Republicans challenged that extension, arguing that the U.S. Constitution makes the legislature supreme, even if the state legislature would otherwise be violating the state constitution as determined by the state supreme court. This is the “independent state legislature” doctrine because it proposes that the legislature is supreme against all other actors that might run elections. This is a wacky theory of legislative power, but it is one that four Supreme Court justices (Samuel Alito, Neil Gorsuch, Brett Kavanaugh, and Clarence Thomas) expressed support for in various opinions during the 2020 elections, and it echoes an alternative argument that former Chief Justice William Rehnquist, joined by Justice Thomas and former Justice Antonin Scalia, made in the Bush v. Gore case ending the 2000 election and handing victory to Republican George W. Bush.
Justice Alito thought enough of the argument in the 2020 Pennsylvania case to order ballots arriving in Pennsylvania in the three days after Election Day to be set aside for possible exclusion from the count. Fortunately, there were only about 10,000 such ballots, and they did not determine the outcome of the presidential race (Biden won there by about 80,000 votes.)
The 2020 fight over the independent state legislature doctrine was a close call. It would not be at all surprising to see at least five or perhaps all six conservative justices embrace the argument next time it comes before the court in a timely way.
It’s easy to picture how this might play out in the next presidential election. Imagine that a state legislature sets forth general rules for conducting the 2024 election, but it does not provide every detail about how the election is run. Republican legislatures in states won by the Democratic candidate could seize on some normal election administration rule created by a state or local election administrator or some ruling from a state court, and argue that implementation of the rule renders the presidential election unconstitutional, leaving it to the state legislature to pick a different slate of electors.
Now maybe the courts won’t bite on this theory—in 2020, Justice Kavanaugh seemed wary of the argument because it came very late in the process. But it might not take court involvement to create chaos and try to flip election results. A state legislature dominated by Republicans in a state won by Democrats could simply meet and declare that local administrators or courts have deviated from the legislature’s own rules, and therefore the legislature will take matters into its own hands and choose its own slate of electors.

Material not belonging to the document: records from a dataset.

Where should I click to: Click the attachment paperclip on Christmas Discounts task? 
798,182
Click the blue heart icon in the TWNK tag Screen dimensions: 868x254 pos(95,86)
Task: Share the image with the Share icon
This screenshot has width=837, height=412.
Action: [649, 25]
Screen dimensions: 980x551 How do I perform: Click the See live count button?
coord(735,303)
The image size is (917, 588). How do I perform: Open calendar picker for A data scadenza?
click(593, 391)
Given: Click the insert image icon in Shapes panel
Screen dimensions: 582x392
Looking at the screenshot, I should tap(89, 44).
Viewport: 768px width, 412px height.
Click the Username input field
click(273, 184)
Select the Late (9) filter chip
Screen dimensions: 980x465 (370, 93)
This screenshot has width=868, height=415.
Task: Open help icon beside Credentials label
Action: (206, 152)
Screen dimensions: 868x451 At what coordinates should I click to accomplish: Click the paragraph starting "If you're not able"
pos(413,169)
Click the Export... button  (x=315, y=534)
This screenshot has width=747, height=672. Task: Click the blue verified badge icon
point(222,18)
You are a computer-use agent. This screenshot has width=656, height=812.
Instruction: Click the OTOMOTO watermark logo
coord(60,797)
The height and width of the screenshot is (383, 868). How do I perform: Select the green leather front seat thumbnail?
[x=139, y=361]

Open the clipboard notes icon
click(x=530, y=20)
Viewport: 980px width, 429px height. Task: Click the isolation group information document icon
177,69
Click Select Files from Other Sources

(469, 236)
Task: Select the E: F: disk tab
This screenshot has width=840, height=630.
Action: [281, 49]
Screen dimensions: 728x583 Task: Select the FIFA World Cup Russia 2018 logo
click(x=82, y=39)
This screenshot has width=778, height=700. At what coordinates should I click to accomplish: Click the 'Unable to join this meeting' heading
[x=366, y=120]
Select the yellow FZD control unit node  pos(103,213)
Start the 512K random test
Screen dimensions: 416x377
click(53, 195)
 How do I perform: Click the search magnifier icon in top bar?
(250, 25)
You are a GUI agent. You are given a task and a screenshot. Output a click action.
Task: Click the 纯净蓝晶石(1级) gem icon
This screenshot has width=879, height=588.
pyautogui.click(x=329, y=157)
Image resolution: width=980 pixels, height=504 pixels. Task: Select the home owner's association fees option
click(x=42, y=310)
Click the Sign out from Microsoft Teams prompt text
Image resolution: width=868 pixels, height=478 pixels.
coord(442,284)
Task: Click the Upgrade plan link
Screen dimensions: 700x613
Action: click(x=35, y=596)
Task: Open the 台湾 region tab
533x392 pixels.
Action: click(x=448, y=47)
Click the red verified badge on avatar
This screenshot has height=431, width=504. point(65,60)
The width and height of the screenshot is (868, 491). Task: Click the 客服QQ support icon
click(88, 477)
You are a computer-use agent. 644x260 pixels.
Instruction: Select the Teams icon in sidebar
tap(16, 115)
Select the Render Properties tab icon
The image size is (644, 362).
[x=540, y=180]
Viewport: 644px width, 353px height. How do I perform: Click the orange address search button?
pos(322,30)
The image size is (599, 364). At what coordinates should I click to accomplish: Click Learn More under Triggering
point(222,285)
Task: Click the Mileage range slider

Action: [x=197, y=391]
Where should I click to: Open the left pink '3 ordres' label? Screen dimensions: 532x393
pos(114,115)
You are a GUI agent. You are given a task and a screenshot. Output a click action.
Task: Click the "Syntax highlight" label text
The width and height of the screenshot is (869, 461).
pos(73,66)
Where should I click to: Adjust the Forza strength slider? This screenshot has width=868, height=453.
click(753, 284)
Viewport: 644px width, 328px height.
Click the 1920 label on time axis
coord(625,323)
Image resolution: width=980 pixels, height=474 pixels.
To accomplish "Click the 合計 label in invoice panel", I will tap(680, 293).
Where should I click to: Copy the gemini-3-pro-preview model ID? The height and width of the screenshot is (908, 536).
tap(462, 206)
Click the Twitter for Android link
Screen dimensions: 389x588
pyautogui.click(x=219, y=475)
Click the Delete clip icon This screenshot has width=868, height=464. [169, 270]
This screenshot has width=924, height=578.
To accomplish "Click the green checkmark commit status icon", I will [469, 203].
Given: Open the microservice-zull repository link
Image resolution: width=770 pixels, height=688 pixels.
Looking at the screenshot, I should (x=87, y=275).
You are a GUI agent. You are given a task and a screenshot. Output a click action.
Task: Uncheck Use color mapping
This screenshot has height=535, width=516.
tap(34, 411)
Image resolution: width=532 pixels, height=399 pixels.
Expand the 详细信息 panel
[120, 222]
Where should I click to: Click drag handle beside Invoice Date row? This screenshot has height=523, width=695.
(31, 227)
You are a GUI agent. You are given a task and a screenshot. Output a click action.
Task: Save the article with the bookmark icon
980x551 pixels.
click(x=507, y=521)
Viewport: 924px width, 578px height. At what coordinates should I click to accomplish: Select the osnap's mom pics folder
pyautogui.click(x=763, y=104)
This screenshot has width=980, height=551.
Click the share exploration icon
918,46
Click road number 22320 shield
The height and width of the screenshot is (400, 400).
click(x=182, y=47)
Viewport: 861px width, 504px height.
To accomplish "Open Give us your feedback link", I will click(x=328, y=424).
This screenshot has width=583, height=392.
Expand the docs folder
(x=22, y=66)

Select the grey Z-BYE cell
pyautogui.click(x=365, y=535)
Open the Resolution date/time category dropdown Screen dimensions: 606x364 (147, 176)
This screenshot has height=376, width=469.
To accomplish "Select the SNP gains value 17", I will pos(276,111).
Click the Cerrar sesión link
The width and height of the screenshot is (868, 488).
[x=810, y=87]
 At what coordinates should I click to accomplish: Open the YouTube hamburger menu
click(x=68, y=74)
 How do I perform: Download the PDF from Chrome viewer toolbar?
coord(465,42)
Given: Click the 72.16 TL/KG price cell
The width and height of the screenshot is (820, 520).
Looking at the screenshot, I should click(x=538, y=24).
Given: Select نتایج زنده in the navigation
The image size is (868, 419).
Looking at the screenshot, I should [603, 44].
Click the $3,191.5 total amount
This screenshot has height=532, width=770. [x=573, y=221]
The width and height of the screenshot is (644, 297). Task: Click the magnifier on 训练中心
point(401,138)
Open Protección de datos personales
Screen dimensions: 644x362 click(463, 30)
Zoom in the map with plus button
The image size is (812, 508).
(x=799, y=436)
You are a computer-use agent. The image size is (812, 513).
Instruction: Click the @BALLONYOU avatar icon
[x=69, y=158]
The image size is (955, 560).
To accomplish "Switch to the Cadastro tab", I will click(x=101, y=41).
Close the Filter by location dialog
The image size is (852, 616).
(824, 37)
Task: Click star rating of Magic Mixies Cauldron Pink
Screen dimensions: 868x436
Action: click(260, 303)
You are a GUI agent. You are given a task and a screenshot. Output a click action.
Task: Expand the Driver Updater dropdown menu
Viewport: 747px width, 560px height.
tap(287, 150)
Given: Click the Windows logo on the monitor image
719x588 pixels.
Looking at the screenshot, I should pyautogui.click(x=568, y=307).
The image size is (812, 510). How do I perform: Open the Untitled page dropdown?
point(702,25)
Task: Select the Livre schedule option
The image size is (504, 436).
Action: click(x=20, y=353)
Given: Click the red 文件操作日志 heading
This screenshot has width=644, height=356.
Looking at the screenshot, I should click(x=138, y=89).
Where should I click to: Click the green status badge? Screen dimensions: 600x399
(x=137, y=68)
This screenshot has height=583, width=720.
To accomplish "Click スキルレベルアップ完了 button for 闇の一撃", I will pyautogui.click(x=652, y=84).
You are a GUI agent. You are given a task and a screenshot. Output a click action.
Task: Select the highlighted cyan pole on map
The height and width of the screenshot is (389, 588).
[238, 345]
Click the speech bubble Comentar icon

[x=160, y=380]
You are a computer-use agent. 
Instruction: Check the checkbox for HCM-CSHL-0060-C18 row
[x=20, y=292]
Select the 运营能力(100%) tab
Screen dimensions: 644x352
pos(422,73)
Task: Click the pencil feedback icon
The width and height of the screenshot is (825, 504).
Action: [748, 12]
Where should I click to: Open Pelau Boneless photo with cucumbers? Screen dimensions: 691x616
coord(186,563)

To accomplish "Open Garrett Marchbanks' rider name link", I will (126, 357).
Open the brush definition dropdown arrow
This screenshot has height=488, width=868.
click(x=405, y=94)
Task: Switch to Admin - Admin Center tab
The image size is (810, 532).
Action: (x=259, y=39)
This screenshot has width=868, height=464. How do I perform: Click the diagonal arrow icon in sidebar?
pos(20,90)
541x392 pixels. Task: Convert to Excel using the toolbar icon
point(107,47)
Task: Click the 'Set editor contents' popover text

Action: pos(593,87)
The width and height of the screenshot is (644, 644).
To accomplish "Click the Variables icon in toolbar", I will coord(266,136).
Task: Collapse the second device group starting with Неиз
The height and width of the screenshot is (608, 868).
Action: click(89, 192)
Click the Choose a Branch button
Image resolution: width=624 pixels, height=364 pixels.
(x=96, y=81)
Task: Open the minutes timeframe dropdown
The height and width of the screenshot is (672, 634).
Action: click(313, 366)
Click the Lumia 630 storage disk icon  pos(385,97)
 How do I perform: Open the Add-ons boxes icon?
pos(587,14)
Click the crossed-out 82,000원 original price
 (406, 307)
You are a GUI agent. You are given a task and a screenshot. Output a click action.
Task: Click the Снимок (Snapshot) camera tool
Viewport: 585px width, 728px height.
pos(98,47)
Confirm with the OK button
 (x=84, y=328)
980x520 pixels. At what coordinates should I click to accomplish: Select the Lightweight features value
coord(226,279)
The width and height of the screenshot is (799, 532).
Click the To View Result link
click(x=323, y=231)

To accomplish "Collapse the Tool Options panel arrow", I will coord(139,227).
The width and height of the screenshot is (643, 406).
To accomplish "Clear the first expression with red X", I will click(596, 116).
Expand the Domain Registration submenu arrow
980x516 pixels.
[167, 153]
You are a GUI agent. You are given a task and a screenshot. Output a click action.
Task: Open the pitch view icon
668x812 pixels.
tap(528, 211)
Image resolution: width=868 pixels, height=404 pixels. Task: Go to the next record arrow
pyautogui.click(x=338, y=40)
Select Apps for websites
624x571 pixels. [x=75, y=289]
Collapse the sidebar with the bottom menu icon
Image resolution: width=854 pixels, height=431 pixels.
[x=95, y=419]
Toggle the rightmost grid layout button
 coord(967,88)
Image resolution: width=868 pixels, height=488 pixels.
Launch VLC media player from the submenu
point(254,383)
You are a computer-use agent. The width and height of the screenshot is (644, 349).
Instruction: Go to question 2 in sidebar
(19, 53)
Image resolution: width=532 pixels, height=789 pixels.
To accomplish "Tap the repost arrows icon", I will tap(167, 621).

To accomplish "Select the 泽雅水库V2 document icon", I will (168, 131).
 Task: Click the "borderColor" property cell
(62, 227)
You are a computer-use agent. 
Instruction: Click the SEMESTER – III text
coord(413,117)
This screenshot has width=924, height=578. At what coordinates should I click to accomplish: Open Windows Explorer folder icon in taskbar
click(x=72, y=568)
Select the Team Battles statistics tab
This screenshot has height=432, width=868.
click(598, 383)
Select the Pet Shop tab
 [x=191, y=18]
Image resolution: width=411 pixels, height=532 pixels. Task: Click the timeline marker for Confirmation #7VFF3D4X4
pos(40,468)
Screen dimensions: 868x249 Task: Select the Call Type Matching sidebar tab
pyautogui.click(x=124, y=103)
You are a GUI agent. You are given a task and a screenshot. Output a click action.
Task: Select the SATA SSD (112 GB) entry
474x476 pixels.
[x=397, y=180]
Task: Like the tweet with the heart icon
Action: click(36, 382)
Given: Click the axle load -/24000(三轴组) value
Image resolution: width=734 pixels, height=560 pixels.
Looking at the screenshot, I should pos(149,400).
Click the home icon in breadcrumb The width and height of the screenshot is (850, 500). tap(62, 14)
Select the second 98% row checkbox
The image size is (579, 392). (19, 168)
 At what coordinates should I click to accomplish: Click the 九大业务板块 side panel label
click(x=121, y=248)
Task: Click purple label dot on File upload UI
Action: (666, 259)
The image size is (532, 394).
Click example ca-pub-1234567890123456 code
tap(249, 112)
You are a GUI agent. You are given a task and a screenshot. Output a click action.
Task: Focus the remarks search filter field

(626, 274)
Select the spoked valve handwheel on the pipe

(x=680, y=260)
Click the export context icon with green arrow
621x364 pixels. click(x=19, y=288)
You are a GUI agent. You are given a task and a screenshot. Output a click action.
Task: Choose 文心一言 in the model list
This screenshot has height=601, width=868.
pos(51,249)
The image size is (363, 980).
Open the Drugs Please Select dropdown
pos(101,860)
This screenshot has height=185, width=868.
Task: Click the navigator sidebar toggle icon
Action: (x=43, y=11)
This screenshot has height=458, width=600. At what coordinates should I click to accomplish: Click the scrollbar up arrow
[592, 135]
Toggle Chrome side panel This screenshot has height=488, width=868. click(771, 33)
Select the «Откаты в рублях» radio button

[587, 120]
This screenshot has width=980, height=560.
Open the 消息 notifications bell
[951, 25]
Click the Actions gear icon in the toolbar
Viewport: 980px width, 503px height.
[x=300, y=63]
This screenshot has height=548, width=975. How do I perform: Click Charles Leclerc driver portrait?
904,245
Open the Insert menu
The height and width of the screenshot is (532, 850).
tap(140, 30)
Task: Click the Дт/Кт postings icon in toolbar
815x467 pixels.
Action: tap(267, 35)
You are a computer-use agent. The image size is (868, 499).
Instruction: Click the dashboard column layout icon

Should Republicans control Congress in early 2025, they could well accept these arguments as they count Electoral College votes, even as such arguments were rejected by a Democratic-led Congress (over the objections of well over 100 Republican members of Congress) in 2020. They might try to count the votes from the state legislature rather than votes reflecting the people’s will. The independent state legislature argument—which would essentially overturn U.S. elections to make the loser the winner—would have an air of respectability that would not depend upon a claim that the election was rife with fraud or stolen, but that the actions of the state’s governor, or courts, or election administrators violated the Constitution by usurping the legislature’s rights. Again, all of this is scarily plausible.
The Jan. 6 insurrection, and Trump’s actions trying to change the electoral college votes in five states, was an attempted coup built on the Big Lie of voter fraud. But the potential coup next time will come in neatly filed legal briefs and arguments quoting Thomas Jefferson and wrapped in ancient precedents and purported constitutional textualism. It will be no less pernicious.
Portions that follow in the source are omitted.